I have a fresh install of Rocky 9 DVD as a “Workstation with GUI” and I have selected the CIS RHEL 9 Workstation Level 1 Benchmark security profile and I have SELinux in enforcing mode. I am running into a problem where non-privileged user is unable to execute an “su” to become root or to another user even with a correct password. When an “su” is executed an error message is returned as:

su
Password:
su: Permission denied

I have never encountered this situation before and I cannot find any information in the log files to indicate the source of the problem. When I execute (as user1)

su user 2

the /var/log/messages file shows this entry:

*Jul 13 13:21:12 user1 su[54604]: FAILED SU (to user2) user1 on pts/1*

I see no entries in /var/log/secure to indicate a password failure. There is an entry in /var/log/audit/audit.log as:

type=USER_AUTH msg=audit(1689269269.922:621): *pid=55167 uid=1000 auid=1000 ses=15 subj=unconfined_u:unconfined_r:unconfined_t:s0-s0:c0.c1023 msg='op=PAM:authentication grantors=? acct="user2" exe="/usr/bin/su" hostname=? addr=? terminal=/dev/pts/1 res=failed'UID="user1" AUID="user2"*

Truthfully I have no idea as to how to interpret this to get a clue as to the reason for the failure. I have tried disabling SELinux enforcement but that did not resolve the issue. I have verified that the passwords are correct by logging in to the accounts via ssh with no issues. If I make the non-privileged user a member of the wheel group I can sudo or su but I do not wish to do this. Any suggestions as to what may be wrong would be appreciated!

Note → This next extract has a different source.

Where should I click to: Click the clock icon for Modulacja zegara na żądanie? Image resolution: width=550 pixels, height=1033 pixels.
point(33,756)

I would say the thing you did wrong was select the CIS security profile. You should have just left it as it was by not selecting it.

Do a new install, without selecting the security profile, and you will see that su works.

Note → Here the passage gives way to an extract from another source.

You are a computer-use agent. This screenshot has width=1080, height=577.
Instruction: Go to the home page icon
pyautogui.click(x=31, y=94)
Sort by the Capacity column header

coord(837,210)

Selecting security profiles, puts restrictions on what you can and cannot do.

Thank you for your reply but I have other Rocky 9.2 installs with the same security profile without this issue manifesting. And I have valid reasons why it is necessary to select that security profile.

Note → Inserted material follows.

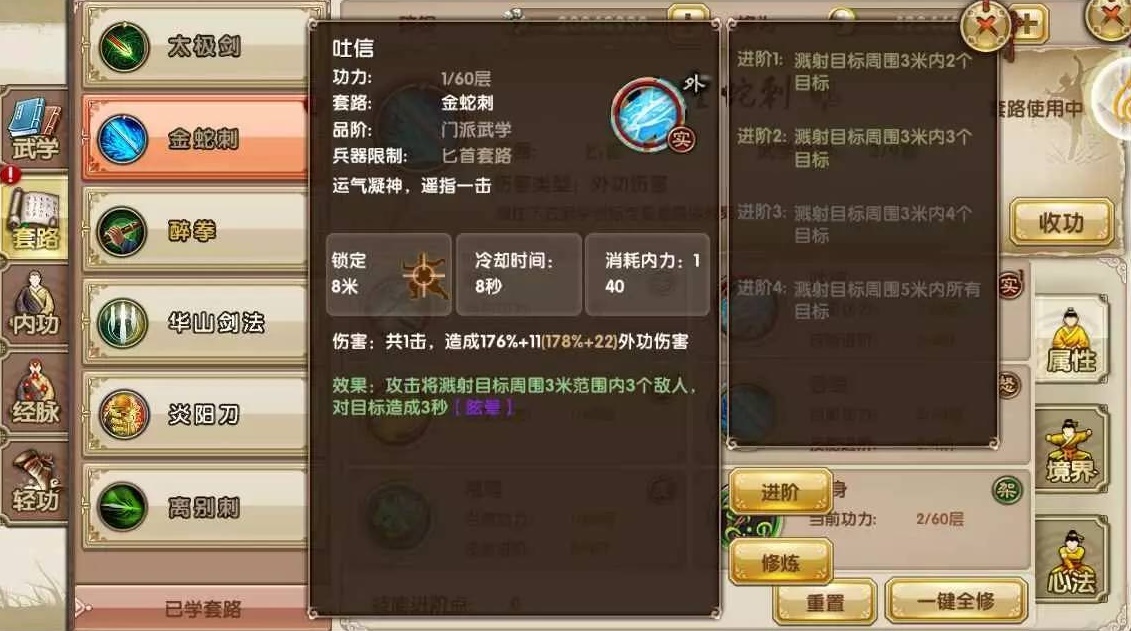
Task: Switch to the 内功 sidebar tab
Action: pyautogui.click(x=34, y=305)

As far as I know, the CIS profile makes it so that a user must be part of the wheel group to perform su. You can verify this in /etc/pam.d/su.

Thank you so much for the helpful post! I also discovered this about 15 minutes ago after digging through the CIS profile document for Rocky 9 which I downloaded and dug into. There is suggested alternative on page 617 of that document which involves creating a special group which would allow members to execute su. I was just about to post about this but you beat me to it. I spent a half day puzzling over this but learned quite a lot. Thanks again for the great answer!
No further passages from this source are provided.